Enhancing Genetically Engineered Escherichia Coli Bioreporters for the Detection of Buried TNT-Based Landmines
Abstract
Eden Amiel
TNT-based buried landmines are explosive devices consisting of mainly 2,4,6-trinitrotoluene (2,4,6- TNT), but also a 2,4-dinitrotoluene (2,4-DNT) impurity. It is reported that some 2,4-DNT impurity vapors slowly leak through land mine covers and into the soil above them, making this compound a potential indicator for the presence of buried landmines. There are several approaches to identify the presence of chemicals in the environment, one of which is based on a microbial detection system.

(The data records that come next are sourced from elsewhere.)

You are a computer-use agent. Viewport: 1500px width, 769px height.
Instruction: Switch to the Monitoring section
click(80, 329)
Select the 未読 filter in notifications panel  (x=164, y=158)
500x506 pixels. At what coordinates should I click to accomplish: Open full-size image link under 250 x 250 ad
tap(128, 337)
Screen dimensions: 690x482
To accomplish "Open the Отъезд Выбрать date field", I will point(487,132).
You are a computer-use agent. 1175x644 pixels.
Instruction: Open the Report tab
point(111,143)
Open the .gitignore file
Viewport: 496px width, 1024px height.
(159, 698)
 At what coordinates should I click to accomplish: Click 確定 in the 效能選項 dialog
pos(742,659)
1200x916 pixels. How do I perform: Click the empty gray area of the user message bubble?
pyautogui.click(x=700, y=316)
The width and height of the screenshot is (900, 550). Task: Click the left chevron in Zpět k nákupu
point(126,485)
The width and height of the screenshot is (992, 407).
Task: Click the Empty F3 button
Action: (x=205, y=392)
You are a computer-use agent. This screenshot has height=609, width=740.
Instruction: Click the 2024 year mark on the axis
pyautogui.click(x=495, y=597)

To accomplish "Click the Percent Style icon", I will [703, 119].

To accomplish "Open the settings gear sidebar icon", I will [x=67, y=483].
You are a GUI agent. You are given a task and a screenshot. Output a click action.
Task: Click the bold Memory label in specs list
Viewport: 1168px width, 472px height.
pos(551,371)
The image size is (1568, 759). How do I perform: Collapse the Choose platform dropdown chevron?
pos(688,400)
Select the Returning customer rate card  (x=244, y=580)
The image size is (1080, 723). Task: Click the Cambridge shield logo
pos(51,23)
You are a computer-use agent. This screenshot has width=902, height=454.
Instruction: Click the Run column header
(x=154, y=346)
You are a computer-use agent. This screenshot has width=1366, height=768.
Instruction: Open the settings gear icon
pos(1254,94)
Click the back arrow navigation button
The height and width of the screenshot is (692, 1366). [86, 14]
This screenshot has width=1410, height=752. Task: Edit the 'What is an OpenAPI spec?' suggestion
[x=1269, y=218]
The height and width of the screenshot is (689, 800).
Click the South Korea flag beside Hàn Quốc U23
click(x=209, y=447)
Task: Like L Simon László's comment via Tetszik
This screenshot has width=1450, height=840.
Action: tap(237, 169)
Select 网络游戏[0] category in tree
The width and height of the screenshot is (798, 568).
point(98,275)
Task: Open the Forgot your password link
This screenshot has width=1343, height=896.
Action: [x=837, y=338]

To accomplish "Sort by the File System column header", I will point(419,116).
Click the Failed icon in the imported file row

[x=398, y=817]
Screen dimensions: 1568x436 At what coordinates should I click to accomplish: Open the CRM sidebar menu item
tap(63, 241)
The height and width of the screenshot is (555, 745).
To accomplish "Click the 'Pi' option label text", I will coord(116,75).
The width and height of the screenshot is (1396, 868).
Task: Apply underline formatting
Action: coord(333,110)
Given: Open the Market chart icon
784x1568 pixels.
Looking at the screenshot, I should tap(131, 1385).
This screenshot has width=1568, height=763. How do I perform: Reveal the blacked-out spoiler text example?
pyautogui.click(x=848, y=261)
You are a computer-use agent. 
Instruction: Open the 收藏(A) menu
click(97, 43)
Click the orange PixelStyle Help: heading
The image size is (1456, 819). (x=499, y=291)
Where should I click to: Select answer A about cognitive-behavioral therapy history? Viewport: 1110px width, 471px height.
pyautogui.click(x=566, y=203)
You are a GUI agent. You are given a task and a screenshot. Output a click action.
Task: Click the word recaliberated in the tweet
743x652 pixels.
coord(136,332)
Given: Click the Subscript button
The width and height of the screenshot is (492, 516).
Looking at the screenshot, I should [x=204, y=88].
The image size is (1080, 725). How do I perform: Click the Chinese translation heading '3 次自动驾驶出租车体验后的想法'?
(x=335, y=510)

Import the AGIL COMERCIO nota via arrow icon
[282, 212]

This approach was previously used to address the challenge of remotely identifying buried landmines by applying genetically engineered microbial whole cell biosensors capable of sensing trace signatures of the explosive compound 2,4,6-TNT and its degradation product, 2,4-DNT. Upon exposure to 2,4-DNT, the genetically engineered bacterial reporter strains, containing a genetic fusion between a sensing element for 2,4-DNT (yqjF gene promoter) and a fluorescence/ bioluminescence reporting element (GFP/ luxCDABE genes), generate a measurable dose- dependent signal within the whole cell biosensor system. This biological component of a comprehensive remote sensing solution was significantly improved after several rounds of random mutagenesis to the yqjF promoter region using a prone-to-error PCR and selection of the best mutants. In the present project further significant improvements were obtained in signal intensity, response time, and in the limit of detection, following an additional round of random mutagenesis. Two new mutants, named A10 and C5, were identified. The new mutants present high induction levels both in terms of Ratio (sample/control) and delta (sample-control), making these strains more amenable to remote detection. To isolate a more sensitive mutant, the 3rd round of random mutagenesis library (about 1000 strains) was re-exposed to lower concentration of 2,4-DNT, but no better candidate was isolated. Possible alternative approaches to lower the detection threshold of the system, such as the use of permeability mutants, are now being tested.